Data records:
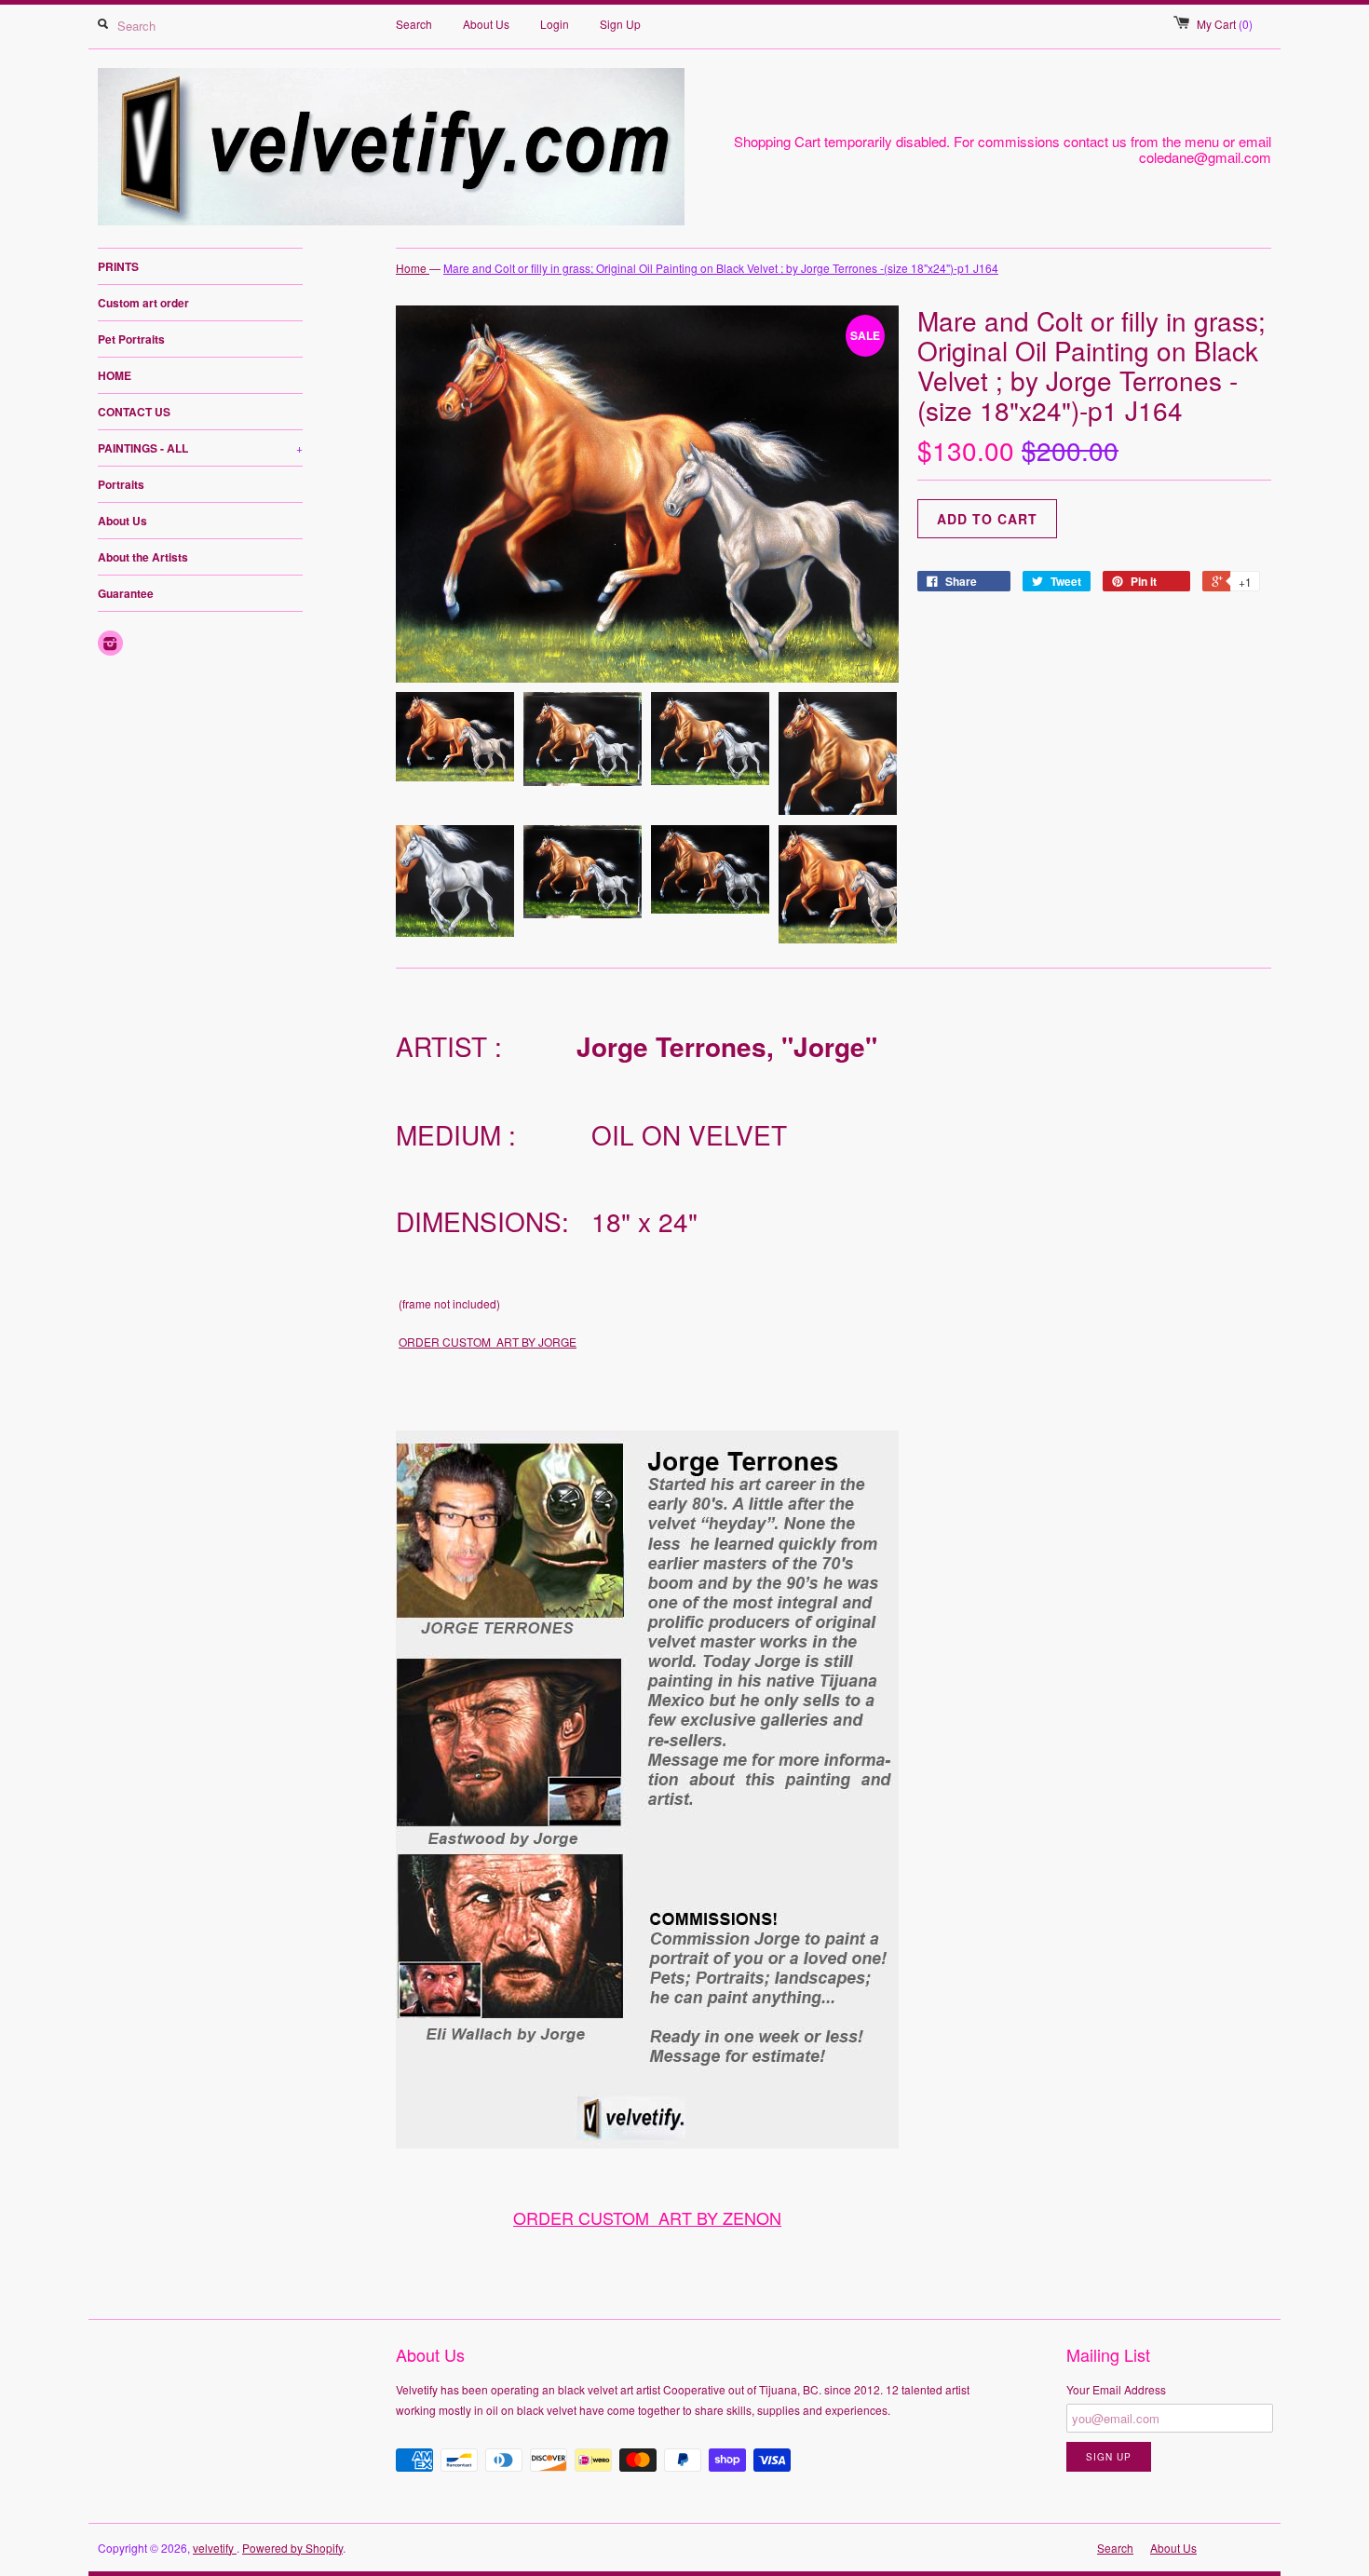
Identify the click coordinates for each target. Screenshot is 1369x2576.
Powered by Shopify (292, 2548)
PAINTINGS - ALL (200, 448)
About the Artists (143, 557)
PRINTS (118, 266)
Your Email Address (1116, 2389)
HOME (114, 375)
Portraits (121, 484)
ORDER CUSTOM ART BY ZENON (647, 2217)
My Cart (1225, 24)
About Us (486, 24)
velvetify (215, 2548)
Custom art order (143, 302)
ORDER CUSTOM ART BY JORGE (487, 1341)
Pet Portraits (131, 339)
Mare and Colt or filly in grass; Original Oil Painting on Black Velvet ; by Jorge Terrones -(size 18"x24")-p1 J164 (720, 268)
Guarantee (126, 593)
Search (414, 24)
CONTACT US (134, 411)
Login (554, 24)
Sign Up (620, 24)
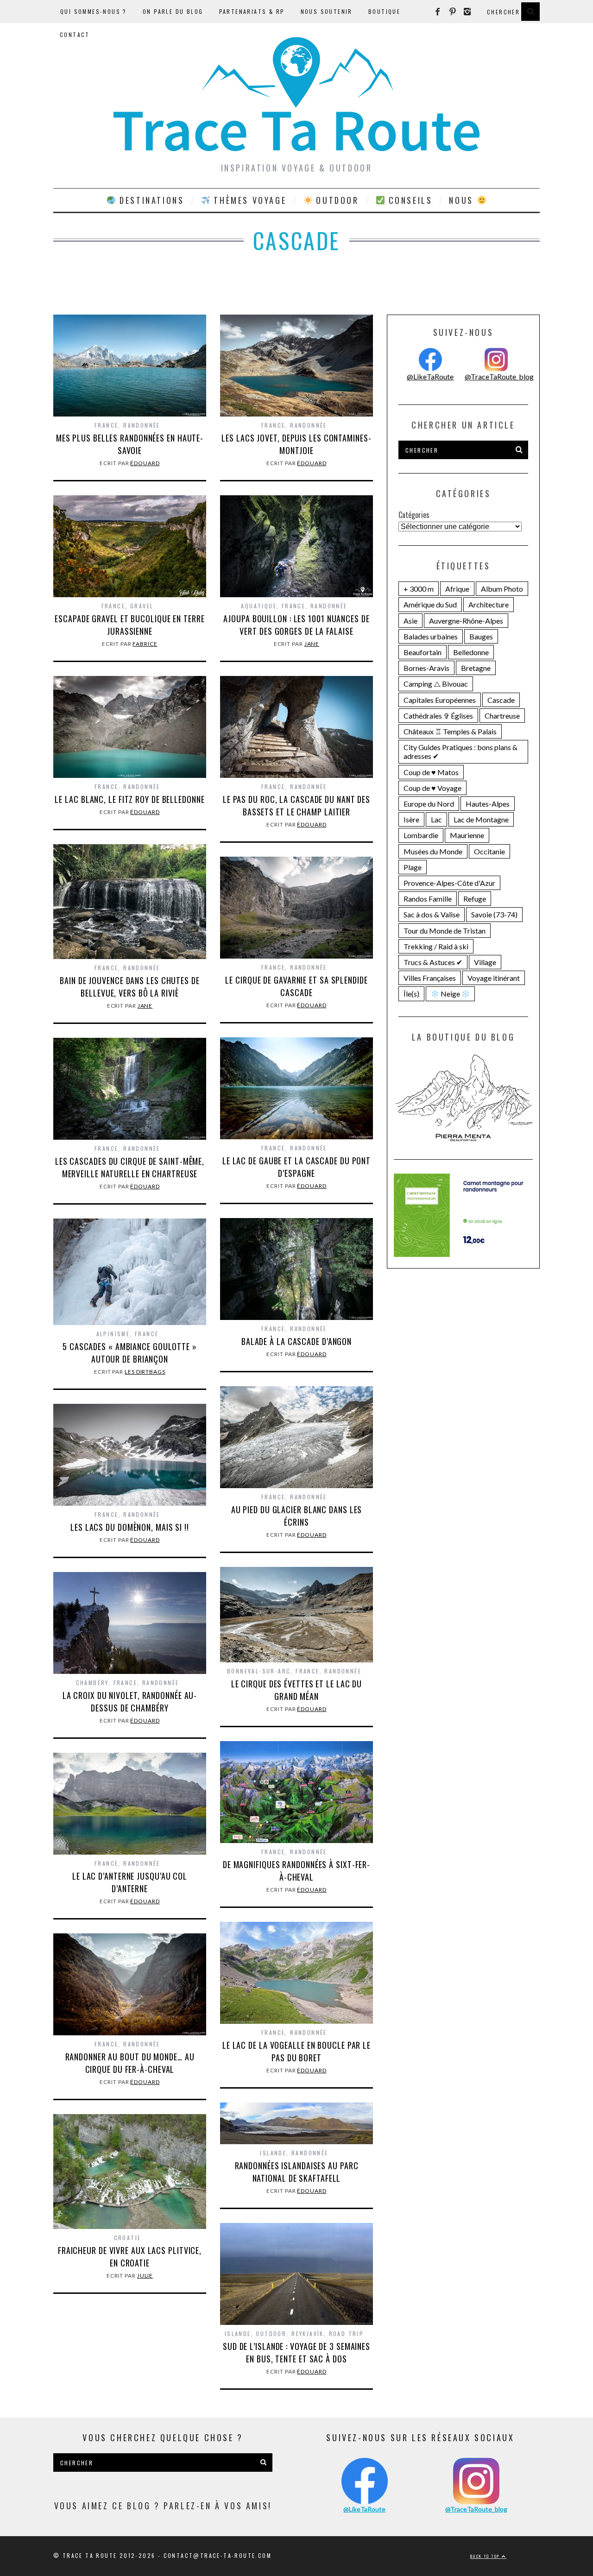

• Task to carry out: Leave every picture out and write out, word for word, the lines from the one that contains "Pet Portraits (131, 339)" through the last line of the records.

• Solution below:
Pet Portraits (131, 339)
Mare and Colt or filly in grass; Original Oil Painting on Black Velvet ; by Jorge Terrones -(size 18"x24")-p1 J164 (720, 268)
Guarantee (126, 593)
Search (414, 24)
CONTACT US (134, 411)
Login (554, 24)
Sign Up (620, 24)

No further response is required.